PROBLEM REQUIREMENTS: Show each line in the records below that contains the word "pixels", copying every such line unchanged.

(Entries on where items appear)
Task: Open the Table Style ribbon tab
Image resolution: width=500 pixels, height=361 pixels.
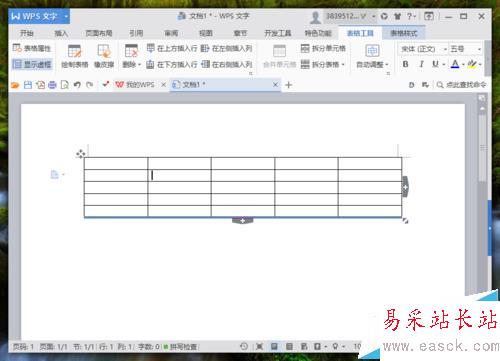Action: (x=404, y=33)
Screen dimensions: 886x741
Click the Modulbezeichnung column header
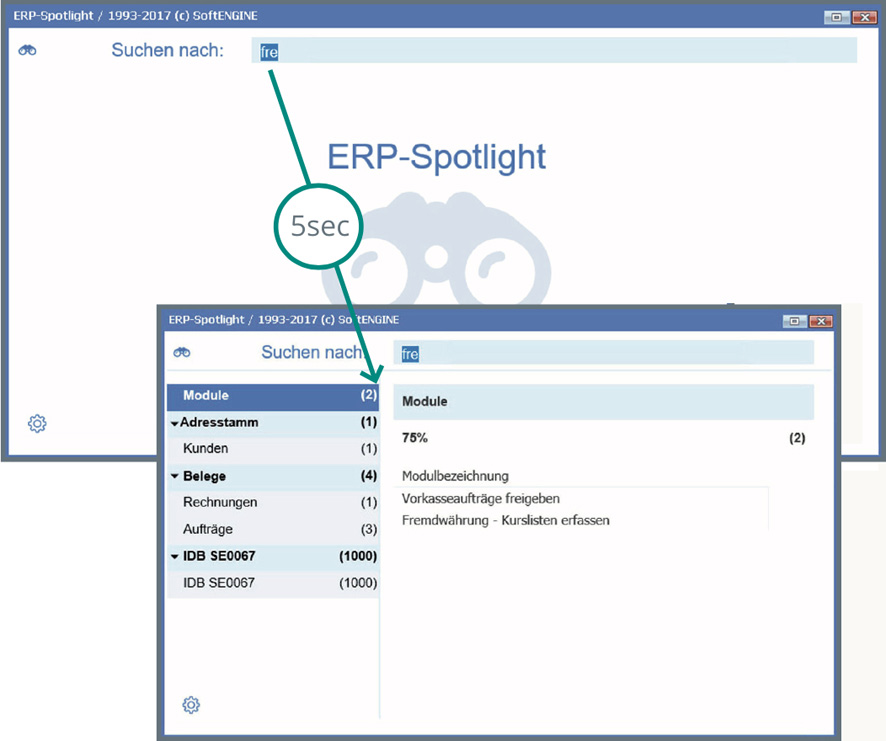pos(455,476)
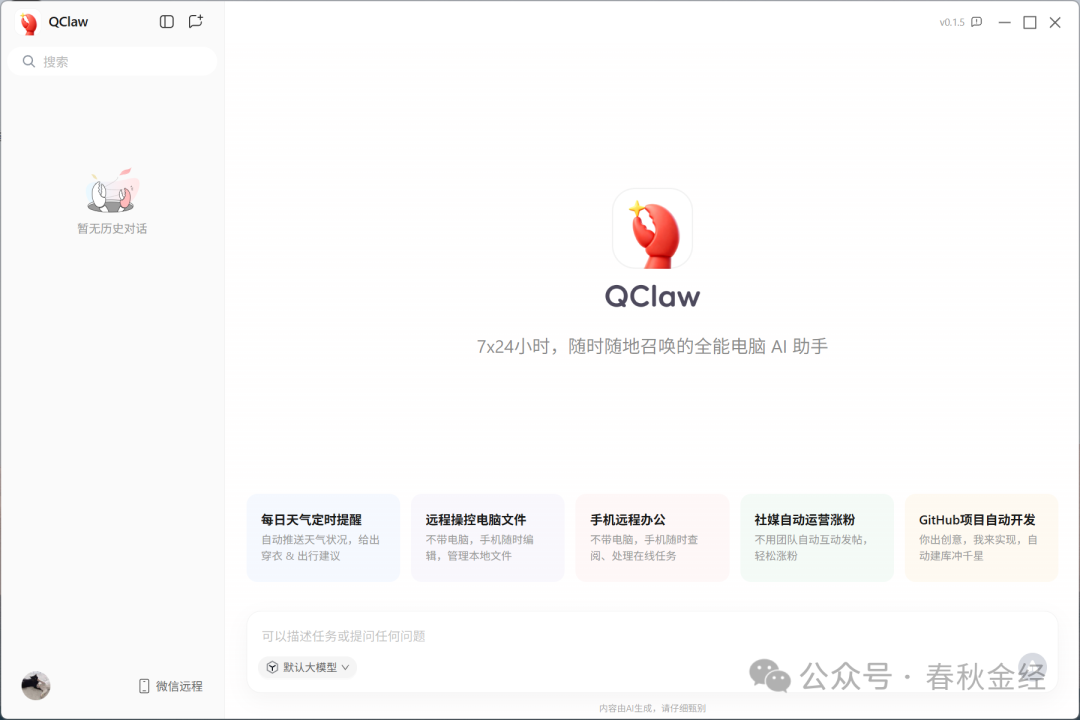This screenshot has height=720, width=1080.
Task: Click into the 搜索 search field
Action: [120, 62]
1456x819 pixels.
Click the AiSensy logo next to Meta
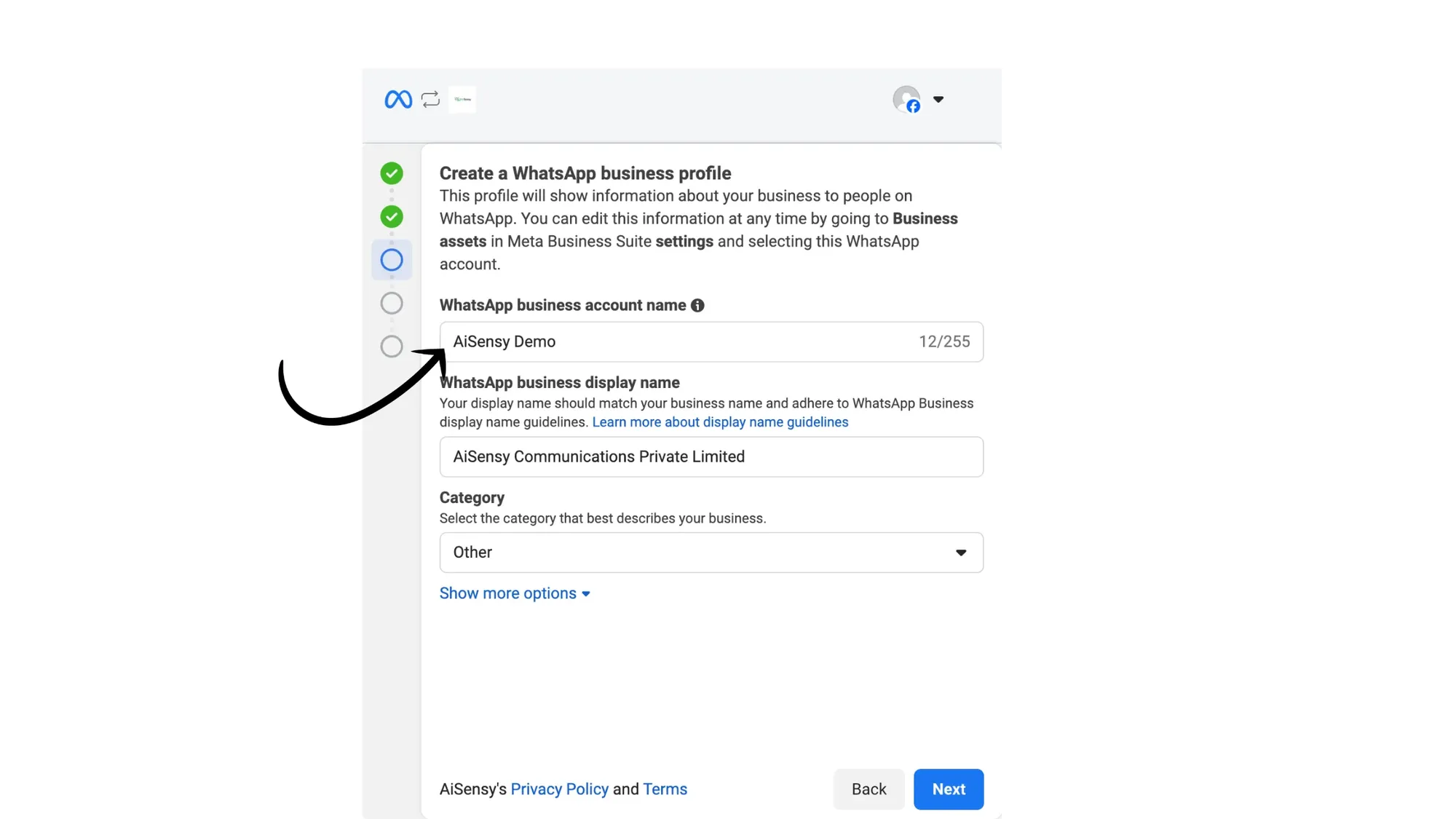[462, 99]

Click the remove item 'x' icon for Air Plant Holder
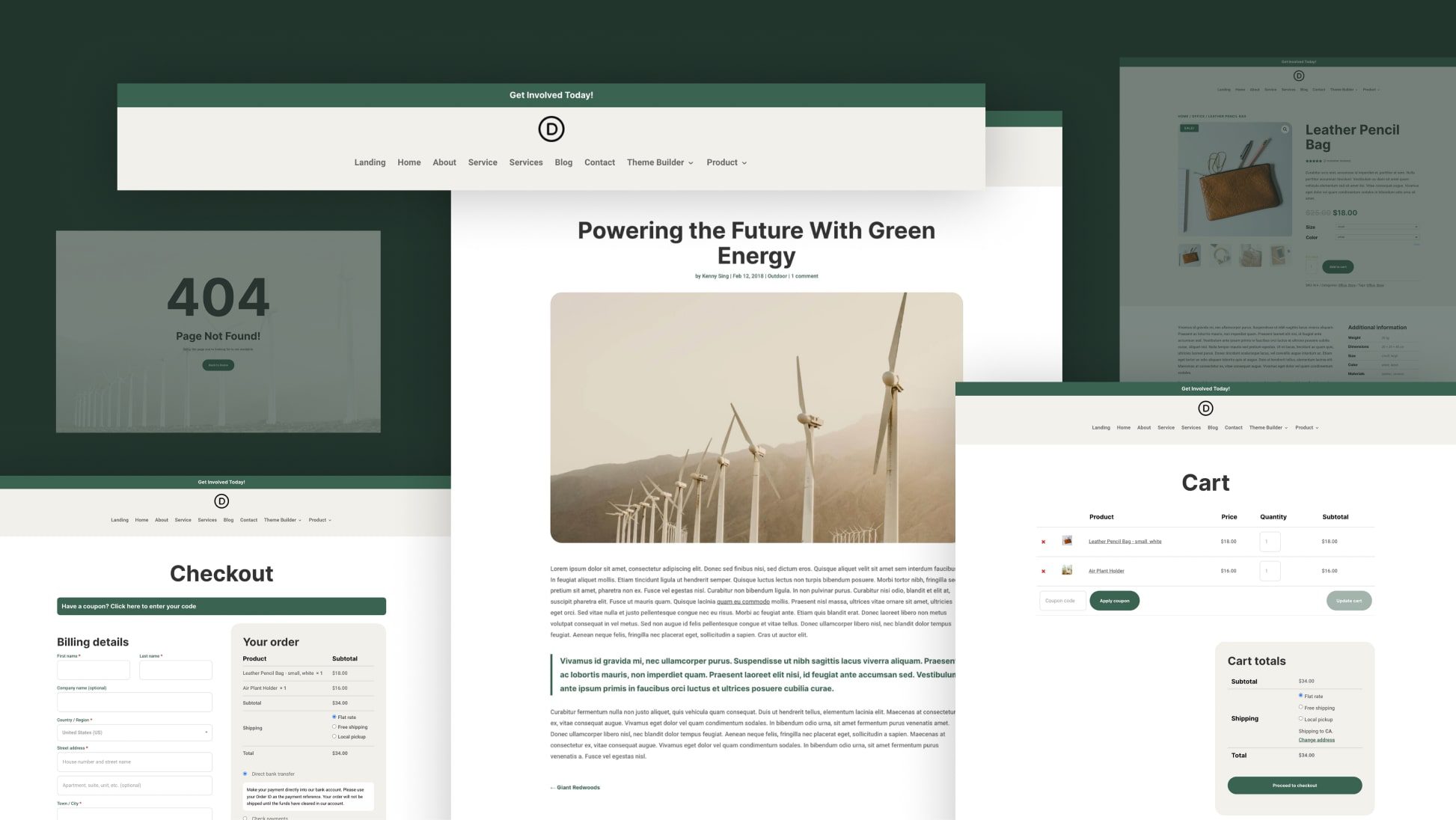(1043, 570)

COMPLETED TASK:
Image resolution: width=500 pixels, height=361 pixels.
1456x819 pixels.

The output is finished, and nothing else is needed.